Exercise objective —
The answer is every record that follows, printed exactly.

::::

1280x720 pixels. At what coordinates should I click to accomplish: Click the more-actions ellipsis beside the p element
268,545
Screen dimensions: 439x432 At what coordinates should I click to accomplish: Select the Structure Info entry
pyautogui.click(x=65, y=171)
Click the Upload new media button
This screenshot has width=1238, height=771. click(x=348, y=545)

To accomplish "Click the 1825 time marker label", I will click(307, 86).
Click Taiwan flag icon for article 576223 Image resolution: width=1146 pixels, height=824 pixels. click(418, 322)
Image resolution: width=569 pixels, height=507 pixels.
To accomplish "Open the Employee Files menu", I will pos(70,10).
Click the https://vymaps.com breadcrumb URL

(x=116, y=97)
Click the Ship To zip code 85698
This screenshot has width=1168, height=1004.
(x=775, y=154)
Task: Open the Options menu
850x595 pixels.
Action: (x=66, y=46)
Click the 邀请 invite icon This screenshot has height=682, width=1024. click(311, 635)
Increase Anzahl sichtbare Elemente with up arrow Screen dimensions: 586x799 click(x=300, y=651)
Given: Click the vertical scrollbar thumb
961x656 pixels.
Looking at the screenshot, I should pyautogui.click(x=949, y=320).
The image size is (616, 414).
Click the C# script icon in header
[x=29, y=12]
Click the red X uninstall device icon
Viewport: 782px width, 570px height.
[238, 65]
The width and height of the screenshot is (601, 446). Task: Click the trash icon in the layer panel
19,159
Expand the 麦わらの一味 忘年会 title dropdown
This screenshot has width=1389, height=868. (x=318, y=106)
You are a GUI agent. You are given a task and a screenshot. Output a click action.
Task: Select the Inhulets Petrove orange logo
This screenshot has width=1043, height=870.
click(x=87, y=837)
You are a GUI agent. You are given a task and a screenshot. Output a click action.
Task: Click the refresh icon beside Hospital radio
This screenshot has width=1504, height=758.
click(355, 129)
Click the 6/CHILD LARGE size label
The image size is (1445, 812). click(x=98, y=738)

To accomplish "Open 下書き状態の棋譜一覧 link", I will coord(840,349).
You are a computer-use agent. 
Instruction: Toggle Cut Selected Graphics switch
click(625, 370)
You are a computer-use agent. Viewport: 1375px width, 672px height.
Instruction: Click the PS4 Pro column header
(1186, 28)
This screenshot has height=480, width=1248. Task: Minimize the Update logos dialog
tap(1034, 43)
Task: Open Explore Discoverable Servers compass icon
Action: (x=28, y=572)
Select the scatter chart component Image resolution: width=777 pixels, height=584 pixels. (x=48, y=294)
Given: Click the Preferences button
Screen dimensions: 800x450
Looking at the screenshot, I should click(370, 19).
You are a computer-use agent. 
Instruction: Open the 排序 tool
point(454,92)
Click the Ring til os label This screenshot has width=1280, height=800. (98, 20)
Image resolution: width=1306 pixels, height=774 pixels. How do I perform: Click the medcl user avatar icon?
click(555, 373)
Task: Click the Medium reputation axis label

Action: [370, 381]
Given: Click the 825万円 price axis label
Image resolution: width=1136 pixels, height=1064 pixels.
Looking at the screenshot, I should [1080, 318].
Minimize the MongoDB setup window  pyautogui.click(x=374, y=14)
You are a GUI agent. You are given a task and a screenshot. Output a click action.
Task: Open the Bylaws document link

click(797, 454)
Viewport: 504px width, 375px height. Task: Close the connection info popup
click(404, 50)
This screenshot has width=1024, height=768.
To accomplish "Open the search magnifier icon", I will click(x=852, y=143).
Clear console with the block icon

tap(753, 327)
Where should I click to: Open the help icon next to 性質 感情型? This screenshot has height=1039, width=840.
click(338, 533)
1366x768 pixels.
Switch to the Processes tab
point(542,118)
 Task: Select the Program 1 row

::::

Result below —
1280x720 pixels. At what coordinates should I click to accomplish: Click the more-actions ellipsis beside the p element
268,545
Screen dimensions: 439x432 At what coordinates should I click to accomplish: Select the Structure Info entry
pyautogui.click(x=65, y=171)
Click the Upload new media button
This screenshot has width=1238, height=771. click(x=348, y=545)

To accomplish "Click the 1825 time marker label", I will click(307, 86).
Click Taiwan flag icon for article 576223 Image resolution: width=1146 pixels, height=824 pixels. click(418, 322)
Image resolution: width=569 pixels, height=507 pixels.
To accomplish "Open the Employee Files menu", I will pos(70,10).
Click the https://vymaps.com breadcrumb URL

(x=116, y=97)
Click the Ship To zip code 85698
This screenshot has width=1168, height=1004.
(x=775, y=154)
Task: Open the Options menu
850x595 pixels.
Action: (x=66, y=46)
Click the 邀请 invite icon This screenshot has height=682, width=1024. click(311, 635)
Increase Anzahl sichtbare Elemente with up arrow Screen dimensions: 586x799 click(x=300, y=651)
Given: Click the vertical scrollbar thumb
961x656 pixels.
Looking at the screenshot, I should pyautogui.click(x=949, y=320).
The image size is (616, 414).
Click the C# script icon in header
[x=29, y=12]
Click the red X uninstall device icon
Viewport: 782px width, 570px height.
[238, 65]
The width and height of the screenshot is (601, 446). Task: Click the trash icon in the layer panel
19,159
Expand the 麦わらの一味 忘年会 title dropdown
This screenshot has width=1389, height=868. (x=318, y=106)
You are a GUI agent. You are given a task and a screenshot. Output a click action.
Task: Select the Inhulets Petrove orange logo
This screenshot has width=1043, height=870.
click(x=87, y=837)
You are a GUI agent. You are given a task and a screenshot. Output a click action.
Task: Click the refresh icon beside Hospital radio
This screenshot has width=1504, height=758.
click(355, 129)
Click the 6/CHILD LARGE size label
The image size is (1445, 812). click(x=98, y=738)

To accomplish "Open 下書き状態の棋譜一覧 link", I will coord(840,349).
You are a computer-use agent. 
Instruction: Toggle Cut Selected Graphics switch
click(625, 370)
You are a computer-use agent. Viewport: 1375px width, 672px height.
Instruction: Click the PS4 Pro column header
(1186, 28)
This screenshot has height=480, width=1248. Task: Minimize the Update logos dialog
tap(1034, 43)
Task: Open Explore Discoverable Servers compass icon
Action: (x=28, y=572)
Select the scatter chart component Image resolution: width=777 pixels, height=584 pixels. (x=48, y=294)
Given: Click the Preferences button
Screen dimensions: 800x450
Looking at the screenshot, I should click(370, 19).
You are a computer-use agent. 
Instruction: Open the 排序 tool
point(454,92)
Click the Ring til os label This screenshot has width=1280, height=800. (98, 20)
Image resolution: width=1306 pixels, height=774 pixels. How do I perform: Click the medcl user avatar icon?
click(555, 373)
Task: Click the Medium reputation axis label

Action: [370, 381]
Given: Click the 825万円 price axis label
Image resolution: width=1136 pixels, height=1064 pixels.
Looking at the screenshot, I should [1080, 318].
Minimize the MongoDB setup window  pyautogui.click(x=374, y=14)
You are a GUI agent. You are given a task and a screenshot. Output a click action.
Task: Open the Bylaws document link

click(797, 454)
Viewport: 504px width, 375px height. Task: Close the connection info popup
click(404, 50)
This screenshot has width=1024, height=768.
To accomplish "Open the search magnifier icon", I will click(x=852, y=143).
Clear console with the block icon

tap(753, 327)
Where should I click to: Open the help icon next to 性質 感情型? This screenshot has height=1039, width=840.
click(338, 533)
1366x768 pixels.
Switch to the Processes tab
point(542,118)
 Task: Select the Program 1 row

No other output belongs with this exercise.